CONSEGNA 1: Nell'articolo sul Piano per il lavoro, quale carica ricopre Michele Carrus?

DOCUMENTO:

------------

Carrus (Cgil) sul Piano per il lavoro: “Nessun collateralismo, ma una risposta all’emergenza sociale”

Nei giorni scorsi abbiamo pubblicato un intervento dell’economista e saggista Paolo Fadda dedicato al Piano per il lavoro della giunta regionale. Interviene ora Michele Carrus, segretario generale della Cgil sarda. Le pagine di Sardinia Post sono aperte a chi voglia ancora intervenire in modo pacato e argomentato, su questo tema cruciale. E, ovviamente, a tutti i soggetti politici e sindacali chiamati in causa.

Leggo che il dottor Paolo Fadda lamenta sul vostro giornale che si discuta poco in Sardegna di obiettivi e strategie di sviluppo economico e sociale, contestando le “infelici e deludenti soluzioni” emerse dal confronto tra la Giunta, accusata di voler soddisfare “certo collateralismo sindacale”, e la Cgil intorno al piano straordinario per l’occupazione da questa proposto, così come nel 1944 il ministro Romita avrebbe ceduto alle pressioni del sindacalista Di Vittorio, acconsentendo ai famigerati “lavori a regia”. Lamenta, altresì, il fallimento dei diversi progetti di sviluppo locale susseguitisi negli ultimi venti anni e la farraginosità delle procedure di gara per l’assegnazione delle opere pubbliche. Benvenute le critiche, credo che Fadda svolga le sue con una frettolosità stonata rispetto alla condizione di emergenza e di vera sofferenza che vivono in Sardegna migliaia di famiglie che lui forse non vede, quelle dei lavoratori che hanno perso il lavoro e non ne trovano un altro, che hanno perso ogni decente forma di solidarietà, surrogata con la vergogna di miseri sussidi dall’acronimo anglofono che non restituiscono loro né pane né dignità, che assistono impotenti alla fuga dei figli in cerca di futuro, ai quali non sanno cosa dire perché non hanno cosa dare.

------------

CONSEGNA 2: Conta quante righe dei record contengono la parola "height", distinguendo tra maiuscole e minuscole. Scrivi solo il numero.

DATI DI ORIGINE:
------------

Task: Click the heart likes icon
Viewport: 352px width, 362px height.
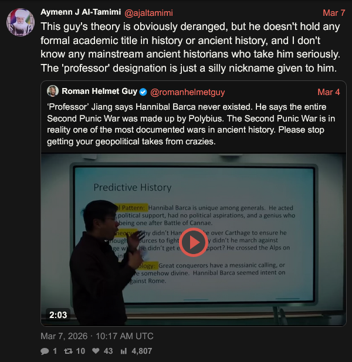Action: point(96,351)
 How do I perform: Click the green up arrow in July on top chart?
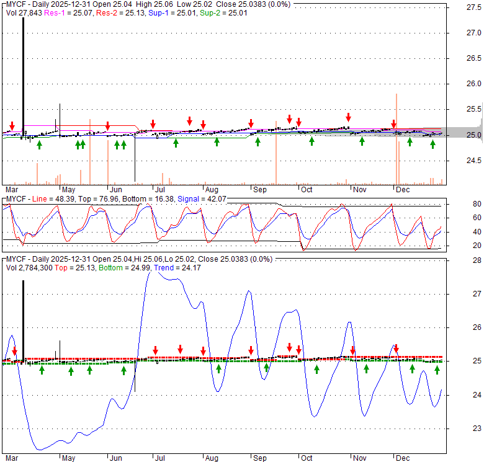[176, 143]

------------

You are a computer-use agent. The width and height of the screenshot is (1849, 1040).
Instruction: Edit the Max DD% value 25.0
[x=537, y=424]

------------

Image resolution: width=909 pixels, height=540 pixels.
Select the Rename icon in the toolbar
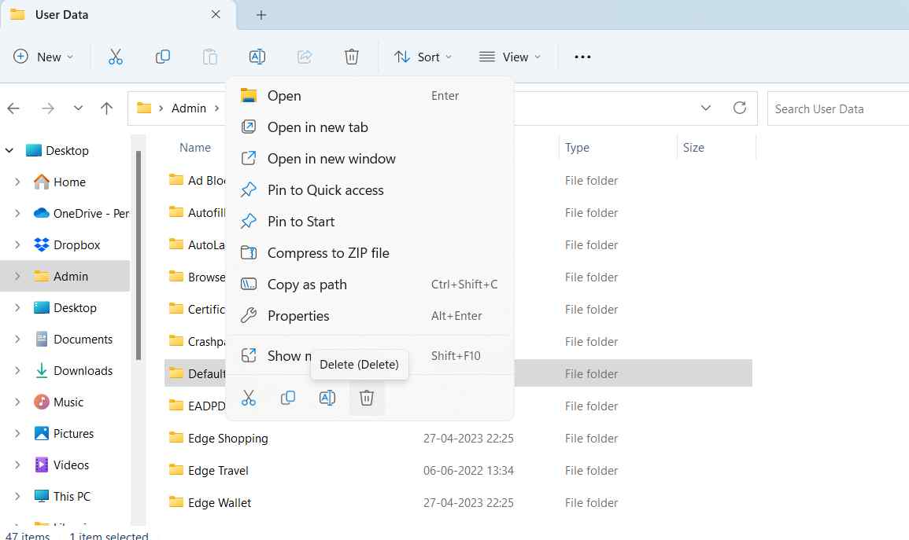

------------

RISPOSTA FINALE 1: È segretario generale della Cgil sarda.

RISPOSTA FINALE 2: 3